[EXTRACT PROVIDED Boundary: Start]

The mysterious case of the (alleged) Alnwick zombie 

Kate Whiting

Source - http://www.journallive.co.uk/culture-newcastle/arts-news/2011/11/23/tony-robinson-digging-for-documentary-gold-at-alnwick-61634-29825978/2/#ixzz1eYEpbNq5 

 

Famous for Time Team and Blackadder, Tony Robinson tells Kate Whiting why he has been researching ...

...“The first references to belief in staking the undead to stop them rising again are in the 12th Century, near the border with Scotland,” says Robinson.

“There’s a story that this rather dodgy bloke thought his wife was having an affair, so he crept up into the rafters of Alnwick Castle to spy on her and, sure enough, saw her having a bit of hanky-panky and slipped out of the rafters, crashed to the floor and died, whereupon he was buried.

“But then he broke out of the confines of his coffin at night and went into Alnwick breathing pestilence and spraying blood at people, before disappearing back into the grave. Eventually the local villagers ripped up the earth and plunged a stake into him.”

Even more weirdly, Robinson discovered that up until the early 1800s, anyone could request permission from a magistrate to open up the coffin of someone who had committed suicide and stake them so they couldn’t rise again.

“There’s documented evidence of at least seven cases of that,” he insists.

No wonder Hollywood seems to be obsessed with zombies, but where did this belief come from?

According to Robinson, the answer is two-fold. Firstly, that people in the Middle Ages were surrounded with icons of Christ having risen from the dead. Secondly, and more gruesomely, the biological phenomenon that makes corpses appear to be living long after burial.

“We buried a number of pigs at a scientific establishment and opened them up again after three weeks,” says Robinson.

“After death, the skin is all bloated because of the chemical reactions going on inside, and yet lots of areas of the body have actually shrunk, so it looks as though the hair and nails have grown.”

Another experiment involved asking a group of non-superstitious students to stab pictures of their loved ones with a knife. All refused apart from one who poked at his dad’s stomach because he worried he was overweight.

Robinson observes: “It’s very old, this notion that by harming something that is close to a person, you’re actually threatening the real person.”

The presenter denies he’s superstitious but admits he avoids walking under ladders. And while we’ve been chatting on the phone, his new wife, Louise, has apparently saluted a magpie.

“If you look at every superstition, they’re either about fending off evil or imbuing yourself with more power,” he says.

[EXTRACT PROVIDED Boundary: End]
[PROVIDED MATERIAL Boundary: Start]

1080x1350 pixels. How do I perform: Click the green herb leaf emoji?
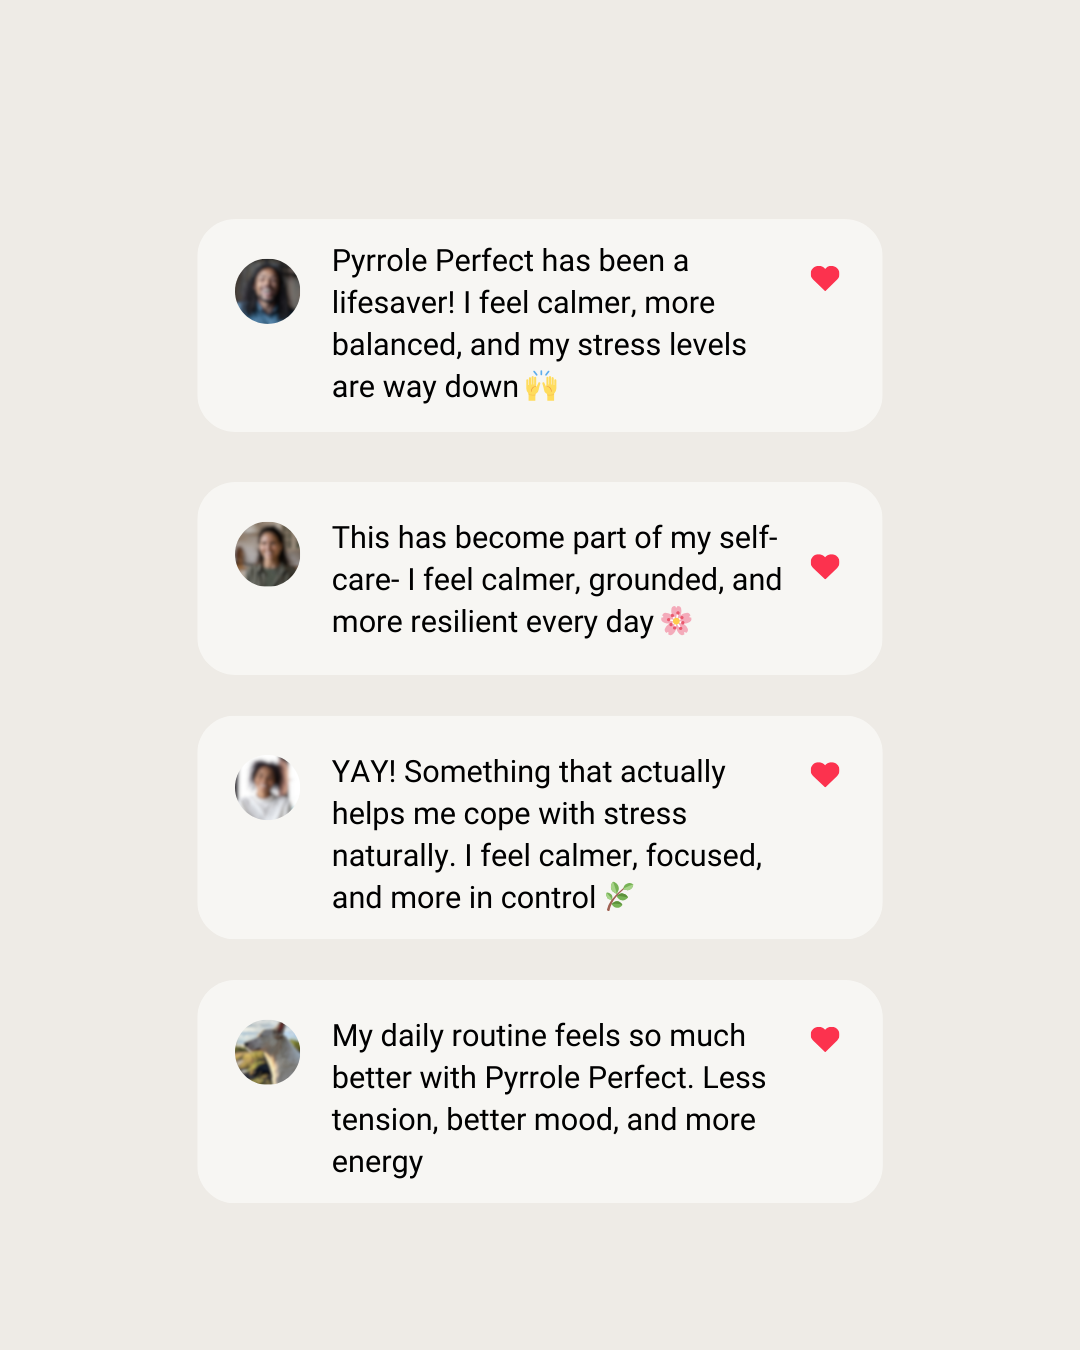[x=619, y=897]
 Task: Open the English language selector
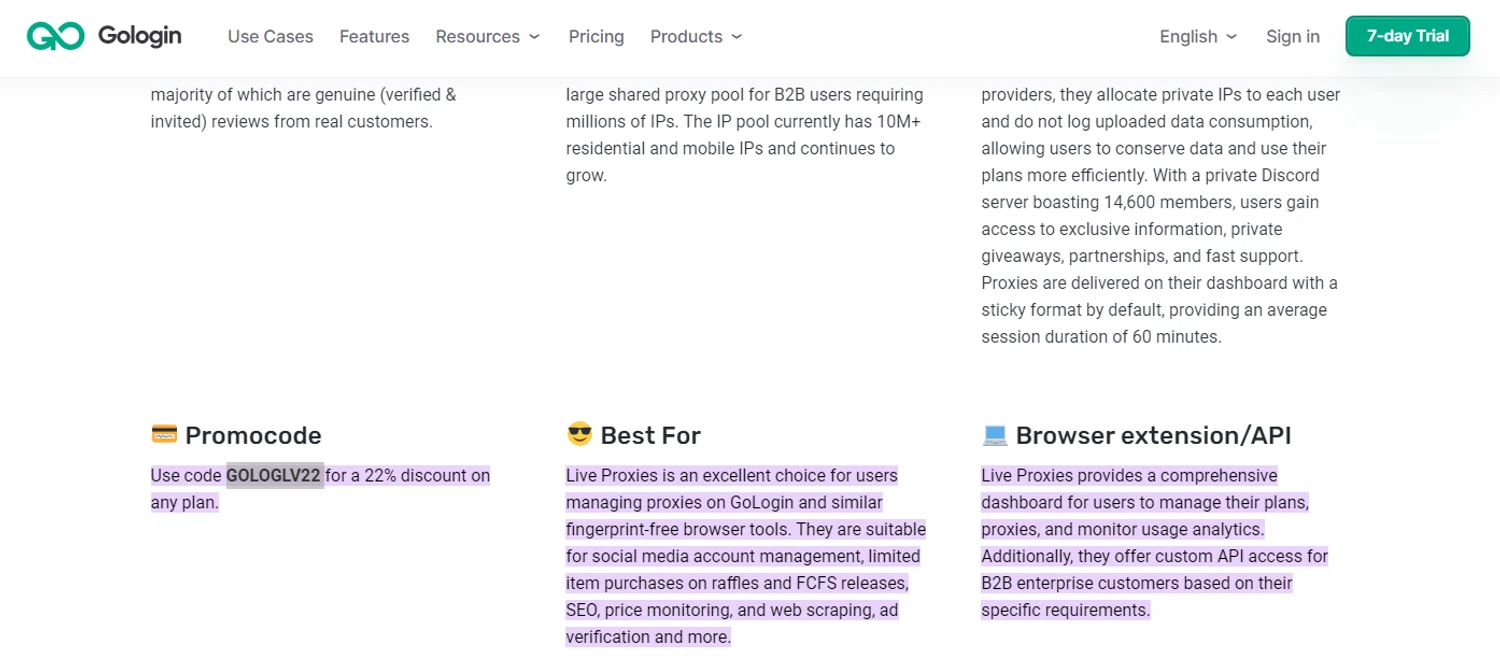(x=1198, y=37)
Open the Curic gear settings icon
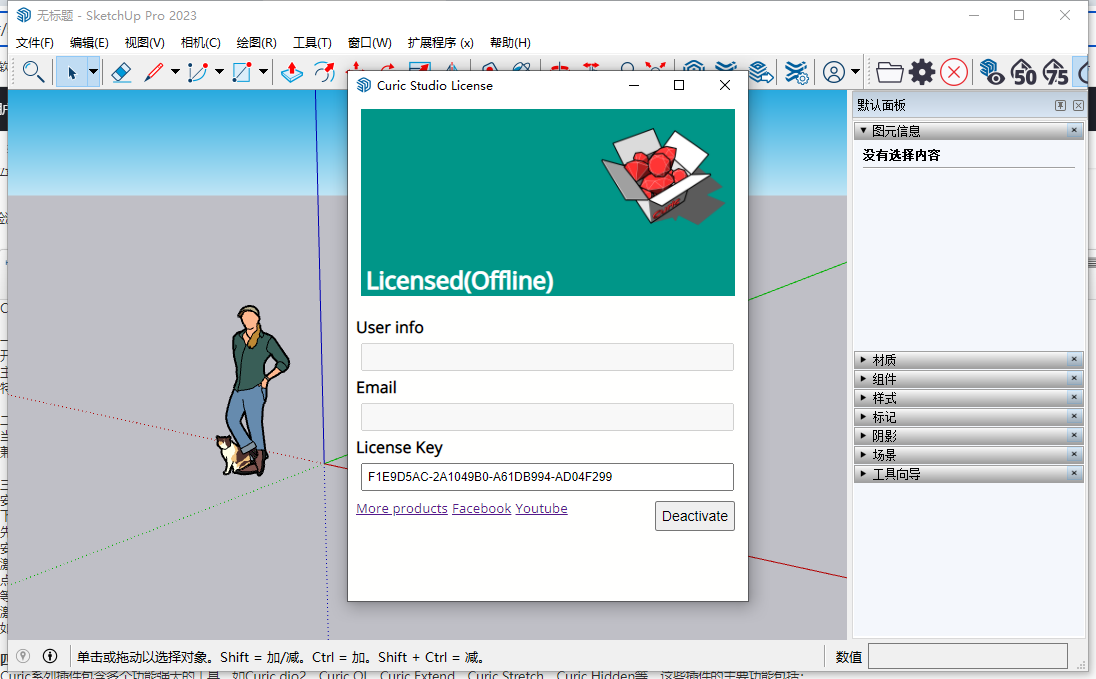Viewport: 1096px width, 679px height. tap(922, 72)
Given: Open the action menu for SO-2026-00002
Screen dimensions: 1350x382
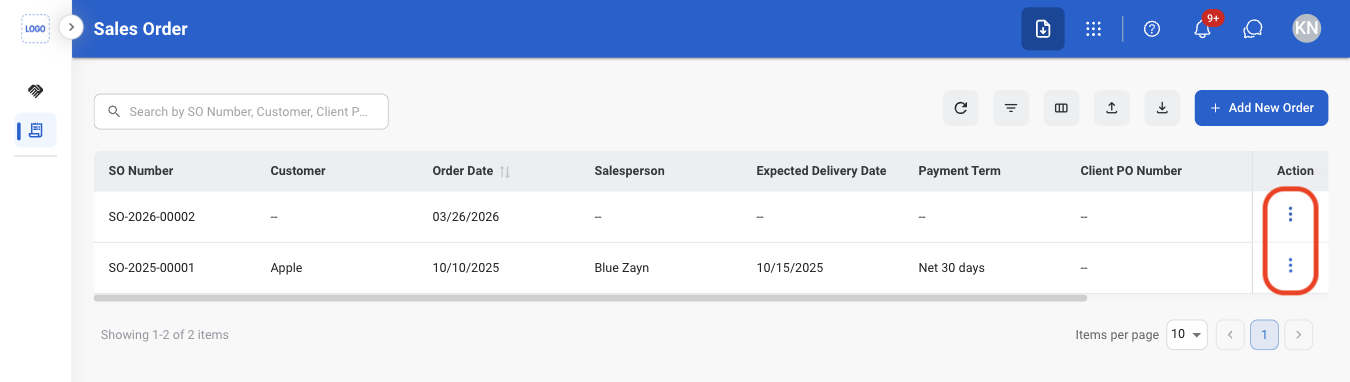Looking at the screenshot, I should click(x=1291, y=214).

[PROVIDED MATERIAL Boundary: End]

= BRIEF =
Answer these questions from the article on the Alnwick zombie:
(a) In which century does Robinson place the first references to staking the undead?
(b) How long were the pigs buried before they were opened up again?
(c) What does Robinson admit he avoids doing?

= REPLY TO THE TASK =
(a) The 12th Century, near the border with Scotland.
(b) Three weeks.
(c) Walking under ladders.